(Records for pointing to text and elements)
BEGIN

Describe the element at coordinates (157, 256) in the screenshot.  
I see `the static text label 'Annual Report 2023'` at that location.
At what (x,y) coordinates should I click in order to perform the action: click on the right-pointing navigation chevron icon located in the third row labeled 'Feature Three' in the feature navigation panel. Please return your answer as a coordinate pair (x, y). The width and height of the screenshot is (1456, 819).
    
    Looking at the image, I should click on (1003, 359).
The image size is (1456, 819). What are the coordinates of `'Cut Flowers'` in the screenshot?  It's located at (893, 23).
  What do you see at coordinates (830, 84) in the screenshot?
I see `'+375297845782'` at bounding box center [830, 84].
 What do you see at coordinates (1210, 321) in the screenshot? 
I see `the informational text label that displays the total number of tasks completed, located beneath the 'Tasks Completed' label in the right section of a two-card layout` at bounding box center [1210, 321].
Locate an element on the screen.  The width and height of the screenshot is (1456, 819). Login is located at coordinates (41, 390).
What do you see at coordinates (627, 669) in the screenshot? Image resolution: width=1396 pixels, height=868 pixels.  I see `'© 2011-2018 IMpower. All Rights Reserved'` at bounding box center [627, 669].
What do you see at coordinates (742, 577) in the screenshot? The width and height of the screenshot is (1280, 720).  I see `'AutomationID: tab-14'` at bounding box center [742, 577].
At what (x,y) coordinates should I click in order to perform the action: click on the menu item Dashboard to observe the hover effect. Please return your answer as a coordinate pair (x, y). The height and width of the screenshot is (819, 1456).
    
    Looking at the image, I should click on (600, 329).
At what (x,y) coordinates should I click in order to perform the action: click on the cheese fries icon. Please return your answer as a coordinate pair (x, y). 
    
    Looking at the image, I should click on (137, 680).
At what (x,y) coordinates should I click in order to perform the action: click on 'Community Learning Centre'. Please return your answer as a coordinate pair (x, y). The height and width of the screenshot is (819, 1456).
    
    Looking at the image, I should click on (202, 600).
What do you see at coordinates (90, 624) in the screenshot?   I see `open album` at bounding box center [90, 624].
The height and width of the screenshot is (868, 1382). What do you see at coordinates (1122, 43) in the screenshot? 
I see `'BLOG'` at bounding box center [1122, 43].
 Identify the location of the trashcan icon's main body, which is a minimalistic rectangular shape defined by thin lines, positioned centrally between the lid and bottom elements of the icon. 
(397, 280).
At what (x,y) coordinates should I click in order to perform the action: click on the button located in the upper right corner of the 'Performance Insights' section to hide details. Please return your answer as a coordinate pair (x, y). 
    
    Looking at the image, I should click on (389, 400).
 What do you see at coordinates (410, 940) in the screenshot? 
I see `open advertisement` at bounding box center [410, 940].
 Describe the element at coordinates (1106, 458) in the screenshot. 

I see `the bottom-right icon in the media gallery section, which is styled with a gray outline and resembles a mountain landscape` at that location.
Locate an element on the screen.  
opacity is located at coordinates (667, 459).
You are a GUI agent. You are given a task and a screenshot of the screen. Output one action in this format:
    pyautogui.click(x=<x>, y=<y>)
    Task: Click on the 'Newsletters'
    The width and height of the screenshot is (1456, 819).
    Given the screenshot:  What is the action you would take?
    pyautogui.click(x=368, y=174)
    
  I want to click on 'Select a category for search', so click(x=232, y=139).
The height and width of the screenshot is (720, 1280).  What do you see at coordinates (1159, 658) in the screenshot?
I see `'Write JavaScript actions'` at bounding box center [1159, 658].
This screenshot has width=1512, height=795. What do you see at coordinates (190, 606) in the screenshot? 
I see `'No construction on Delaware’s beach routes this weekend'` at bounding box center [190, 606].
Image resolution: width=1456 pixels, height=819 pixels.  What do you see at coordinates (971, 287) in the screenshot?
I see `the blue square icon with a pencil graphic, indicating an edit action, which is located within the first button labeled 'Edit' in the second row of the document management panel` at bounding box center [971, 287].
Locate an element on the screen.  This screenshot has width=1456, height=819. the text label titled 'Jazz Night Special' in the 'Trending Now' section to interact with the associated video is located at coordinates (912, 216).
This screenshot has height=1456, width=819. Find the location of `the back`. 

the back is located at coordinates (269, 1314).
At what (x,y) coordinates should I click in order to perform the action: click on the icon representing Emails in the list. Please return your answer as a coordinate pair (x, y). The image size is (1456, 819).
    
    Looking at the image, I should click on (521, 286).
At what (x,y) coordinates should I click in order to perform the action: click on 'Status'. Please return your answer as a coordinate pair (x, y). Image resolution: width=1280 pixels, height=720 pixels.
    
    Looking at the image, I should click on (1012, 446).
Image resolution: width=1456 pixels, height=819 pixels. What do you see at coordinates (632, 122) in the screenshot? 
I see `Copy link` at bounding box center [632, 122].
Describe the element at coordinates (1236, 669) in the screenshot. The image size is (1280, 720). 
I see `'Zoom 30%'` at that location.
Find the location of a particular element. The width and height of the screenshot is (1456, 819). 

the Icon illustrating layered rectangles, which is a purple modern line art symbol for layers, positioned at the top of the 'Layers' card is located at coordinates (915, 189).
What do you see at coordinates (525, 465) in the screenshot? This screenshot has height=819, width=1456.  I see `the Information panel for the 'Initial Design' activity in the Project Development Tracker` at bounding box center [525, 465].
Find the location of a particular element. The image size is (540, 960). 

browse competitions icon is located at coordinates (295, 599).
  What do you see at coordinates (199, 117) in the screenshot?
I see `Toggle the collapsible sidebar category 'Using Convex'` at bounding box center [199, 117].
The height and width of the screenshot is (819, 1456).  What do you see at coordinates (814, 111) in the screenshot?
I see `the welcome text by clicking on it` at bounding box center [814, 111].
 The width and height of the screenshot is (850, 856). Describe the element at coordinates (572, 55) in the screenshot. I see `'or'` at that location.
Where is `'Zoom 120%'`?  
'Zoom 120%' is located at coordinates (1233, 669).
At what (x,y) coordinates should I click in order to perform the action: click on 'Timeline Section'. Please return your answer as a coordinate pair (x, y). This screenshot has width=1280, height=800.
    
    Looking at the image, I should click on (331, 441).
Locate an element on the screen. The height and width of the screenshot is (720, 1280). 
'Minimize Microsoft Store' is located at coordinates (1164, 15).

END

— Exercise objective —
Return every one of the records above word for word, with no changes.

— Result of the task —
Describe the element at coordinates (157, 256) in the screenshot.  
I see `the static text label 'Annual Report 2023'` at that location.
At what (x,y) coordinates should I click in order to perform the action: click on the right-pointing navigation chevron icon located in the third row labeled 'Feature Three' in the feature navigation panel. Please return your answer as a coordinate pair (x, y). The width and height of the screenshot is (1456, 819).
    
    Looking at the image, I should click on (1003, 359).
The image size is (1456, 819). What are the coordinates of `'Cut Flowers'` in the screenshot?  It's located at (893, 23).
  What do you see at coordinates (830, 84) in the screenshot?
I see `'+375297845782'` at bounding box center [830, 84].
 What do you see at coordinates (1210, 321) in the screenshot? 
I see `the informational text label that displays the total number of tasks completed, located beneath the 'Tasks Completed' label in the right section of a two-card layout` at bounding box center [1210, 321].
Locate an element on the screen.  The width and height of the screenshot is (1456, 819). Login is located at coordinates (41, 390).
What do you see at coordinates (627, 669) in the screenshot? Image resolution: width=1396 pixels, height=868 pixels.  I see `'© 2011-2018 IMpower. All Rights Reserved'` at bounding box center [627, 669].
What do you see at coordinates (742, 577) in the screenshot? The width and height of the screenshot is (1280, 720).  I see `'AutomationID: tab-14'` at bounding box center [742, 577].
At what (x,y) coordinates should I click in order to perform the action: click on the menu item Dashboard to observe the hover effect. Please return your answer as a coordinate pair (x, y). The height and width of the screenshot is (819, 1456).
    
    Looking at the image, I should click on (600, 329).
At what (x,y) coordinates should I click in order to perform the action: click on the cheese fries icon. Please return your answer as a coordinate pair (x, y). 
    
    Looking at the image, I should click on (137, 680).
At what (x,y) coordinates should I click in order to perform the action: click on 'Community Learning Centre'. Please return your answer as a coordinate pair (x, y). The height and width of the screenshot is (819, 1456).
    
    Looking at the image, I should click on (202, 600).
What do you see at coordinates (90, 624) in the screenshot?   I see `open album` at bounding box center [90, 624].
The height and width of the screenshot is (868, 1382). What do you see at coordinates (1122, 43) in the screenshot? 
I see `'BLOG'` at bounding box center [1122, 43].
 Identify the location of the trashcan icon's main body, which is a minimalistic rectangular shape defined by thin lines, positioned centrally between the lid and bottom elements of the icon. 
(397, 280).
At what (x,y) coordinates should I click in order to perform the action: click on the button located in the upper right corner of the 'Performance Insights' section to hide details. Please return your answer as a coordinate pair (x, y). 
    
    Looking at the image, I should click on (389, 400).
 What do you see at coordinates (410, 940) in the screenshot? 
I see `open advertisement` at bounding box center [410, 940].
 Describe the element at coordinates (1106, 458) in the screenshot. 

I see `the bottom-right icon in the media gallery section, which is styled with a gray outline and resembles a mountain landscape` at that location.
Locate an element on the screen.  
opacity is located at coordinates (667, 459).
You are a GUI agent. You are given a task and a screenshot of the screen. Output one action in this format:
    pyautogui.click(x=<x>, y=<y>)
    Task: Click on the 'Newsletters'
    The width and height of the screenshot is (1456, 819).
    Given the screenshot:  What is the action you would take?
    pyautogui.click(x=368, y=174)
    
  I want to click on 'Select a category for search', so click(x=232, y=139).
The height and width of the screenshot is (720, 1280).  What do you see at coordinates (1159, 658) in the screenshot?
I see `'Write JavaScript actions'` at bounding box center [1159, 658].
This screenshot has width=1512, height=795. What do you see at coordinates (190, 606) in the screenshot? 
I see `'No construction on Delaware’s beach routes this weekend'` at bounding box center [190, 606].
Image resolution: width=1456 pixels, height=819 pixels.  What do you see at coordinates (971, 287) in the screenshot?
I see `the blue square icon with a pencil graphic, indicating an edit action, which is located within the first button labeled 'Edit' in the second row of the document management panel` at bounding box center [971, 287].
Locate an element on the screen.  This screenshot has width=1456, height=819. the text label titled 'Jazz Night Special' in the 'Trending Now' section to interact with the associated video is located at coordinates (912, 216).
This screenshot has height=1456, width=819. Find the location of `the back`. 

the back is located at coordinates (269, 1314).
At what (x,y) coordinates should I click in order to perform the action: click on the icon representing Emails in the list. Please return your answer as a coordinate pair (x, y). The image size is (1456, 819).
    
    Looking at the image, I should click on (521, 286).
At what (x,y) coordinates should I click in order to perform the action: click on 'Status'. Please return your answer as a coordinate pair (x, y). Image resolution: width=1280 pixels, height=720 pixels.
    
    Looking at the image, I should click on (1012, 446).
Image resolution: width=1456 pixels, height=819 pixels. What do you see at coordinates (632, 122) in the screenshot? 
I see `Copy link` at bounding box center [632, 122].
Describe the element at coordinates (1236, 669) in the screenshot. The image size is (1280, 720). 
I see `'Zoom 30%'` at that location.
Find the location of a particular element. The width and height of the screenshot is (1456, 819). 

the Icon illustrating layered rectangles, which is a purple modern line art symbol for layers, positioned at the top of the 'Layers' card is located at coordinates (915, 189).
What do you see at coordinates (525, 465) in the screenshot? This screenshot has height=819, width=1456.  I see `the Information panel for the 'Initial Design' activity in the Project Development Tracker` at bounding box center [525, 465].
Find the location of a particular element. The image size is (540, 960). 

browse competitions icon is located at coordinates (295, 599).
  What do you see at coordinates (199, 117) in the screenshot?
I see `Toggle the collapsible sidebar category 'Using Convex'` at bounding box center [199, 117].
The height and width of the screenshot is (819, 1456).  What do you see at coordinates (814, 111) in the screenshot?
I see `the welcome text by clicking on it` at bounding box center [814, 111].
 The width and height of the screenshot is (850, 856). Describe the element at coordinates (572, 55) in the screenshot. I see `'or'` at that location.
Where is `'Zoom 120%'`?  
'Zoom 120%' is located at coordinates (1233, 669).
At what (x,y) coordinates should I click in order to perform the action: click on 'Timeline Section'. Please return your answer as a coordinate pair (x, y). This screenshot has width=1280, height=800.
    
    Looking at the image, I should click on (331, 441).
Locate an element on the screen. The height and width of the screenshot is (720, 1280). 
'Minimize Microsoft Store' is located at coordinates (1164, 15).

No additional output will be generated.